Factors like time since stroke, severity and pattern of spasticity, injection technique, and the quality of therapy between sessions all influence the timeline. For stroke survivors and their families, the most important steps are to set realistic expectations, commit to the full course of treatment before deciding whether it works, ensure that a rehabilitation plan is integrated from the start, and speak up if results are not materializing after two or three cycles. Spasticity management is not a passive process — it requires active participation, honest conversations with the medical team, and willingness to adjust the approach when needed. If Botox is not the right fit, alternatives exist, and the goal remains the same: maximizing comfort, function, and quality of life after stroke.
Frequently Asked Questions
How soon after a stroke can Botox be given for spasticity?
Spasticity typically develops weeks to months after a stroke. Most physicians consider Botox once spasticity is established and interfering with function or comfort, which may be as early as two to three months post-stroke in some cases. There is no strict minimum waiting period, but the spasticity needs to be present and problematic before treatment is warranted.

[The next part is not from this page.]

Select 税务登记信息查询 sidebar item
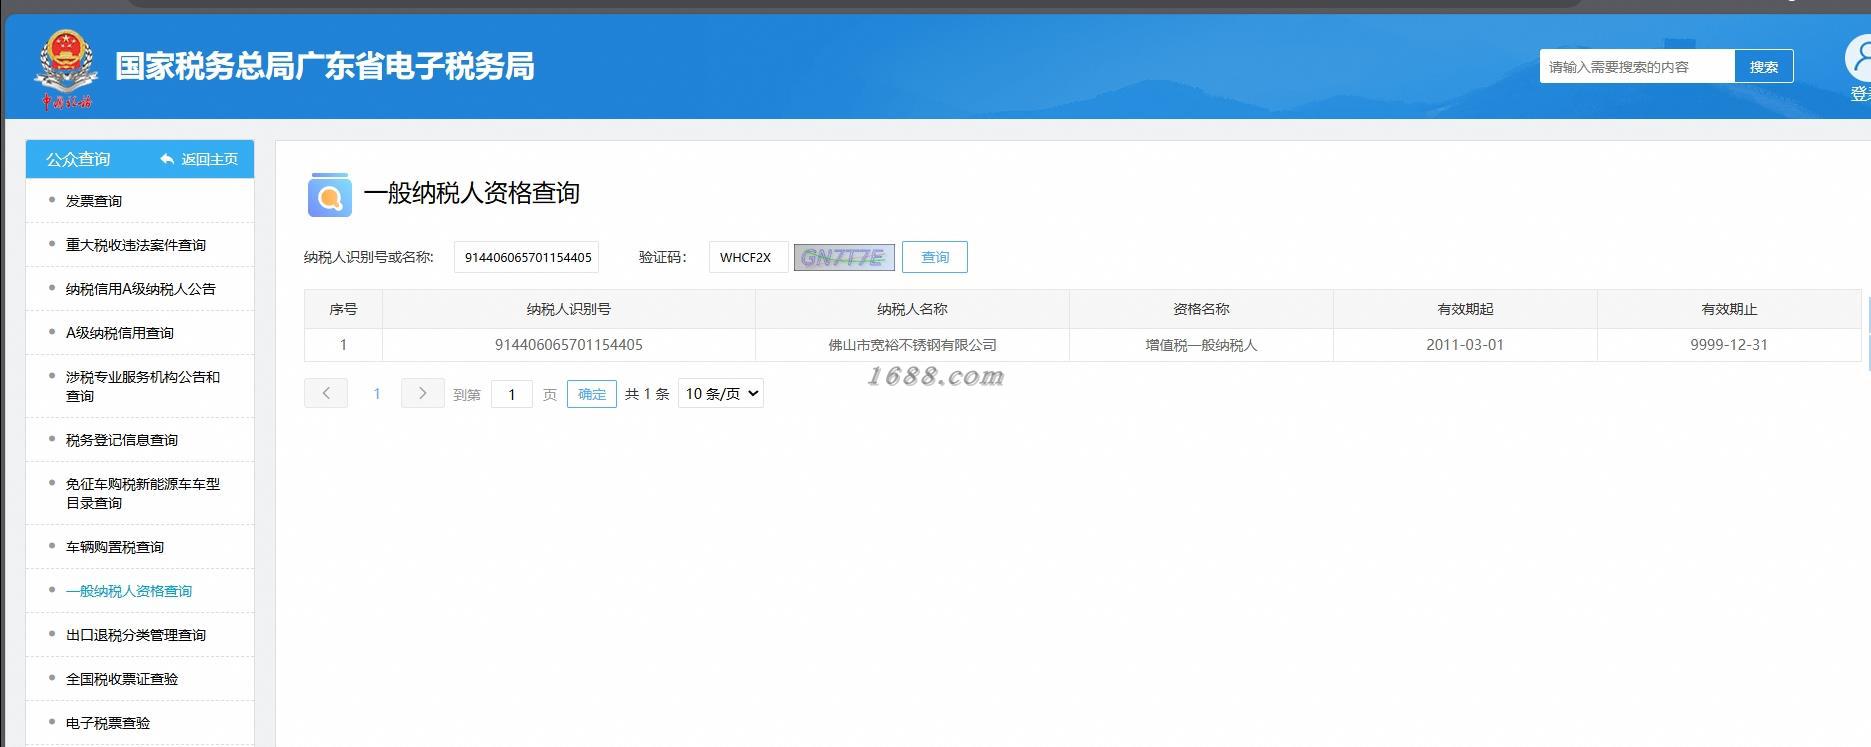 click(122, 440)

Does Botox for spasticity hurt?
The injections involve needles inserted into muscles, so there is discomfort. Most patients describe it as tolerable, particularly when the physician uses a thin needle and works quickly. Some providers apply topical numbing cream or use cold spray beforehand. The discomfort is brief — the injection process for a given muscle takes seconds — though multiple muscles may be treated in a single session.

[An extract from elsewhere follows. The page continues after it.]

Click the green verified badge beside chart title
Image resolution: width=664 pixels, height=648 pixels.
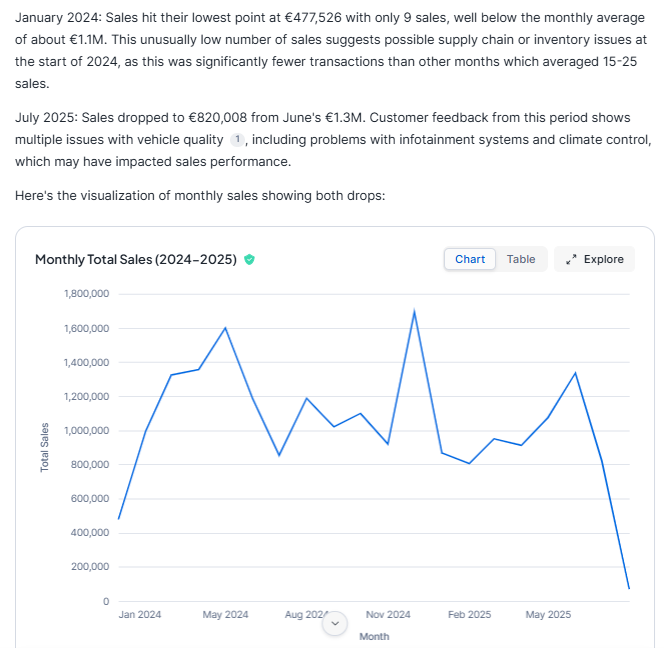[x=249, y=260]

Can Botox make spasticity worse?
Botox itself does not increase spasticity. However, if it over-weakens a muscle that was providing useful stiffness — for instance, some patients rely on calf spasticity to keep their leg stable during walking — the functional result can feel worse even though tone is technically reduced. This is why goal-setting and careful muscle selection are critical.
How long does each Botox injection last for spasticity?
The effects of a single injection session typically last three to four months, though this varies by individual. Some patients notice tone returning as early as ten weeks, while others maintain benefit for closer to five months. The duration tends to be relatively consistent for a given patient across repeated cycles.
Is Botox a cure for post-stroke spasticity?
No. Botox is a management tool, not a cure. It temporarily reduces muscle overactivity but does not repair the underlying brain injury causing spasticity. Discontinuing treatment generally results in return of spasticity to pre-treatment levels, though gains made through rehabilitation during the treatment window may be partially retained.
What is the difference between Botox, Dysport, and Xeomin for spasticity?
All three are botulinum toxin type A products, but they are not interchangeable and have different dosing units. Botox (onabotulinumtoxinA) has the longest track record in spasticity research. Dysport (abobotulinumtoxinA) may diffuse more broadly from the injection site, which can be an advantage or disadvantage depending on the clinical situation. Xeomin (incobotulinumtoxinA) lacks complexing proteins, which theoretically may reduce the risk of antibody formation. A physician experienced in spasticity management can advise on which formulation is most appropriate.